| Exercise instructions |
Return each record shown below exactly, with none omitted.

Source material Start Marker

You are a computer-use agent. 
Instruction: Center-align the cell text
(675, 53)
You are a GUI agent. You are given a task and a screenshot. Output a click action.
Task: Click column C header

Source material End Marker

| Answer for the task |
You are a computer-use agent. 
Instruction: Center-align the cell text
(675, 53)
You are a GUI agent. You are given a task and a screenshot. Output a click action.
Task: Click column C header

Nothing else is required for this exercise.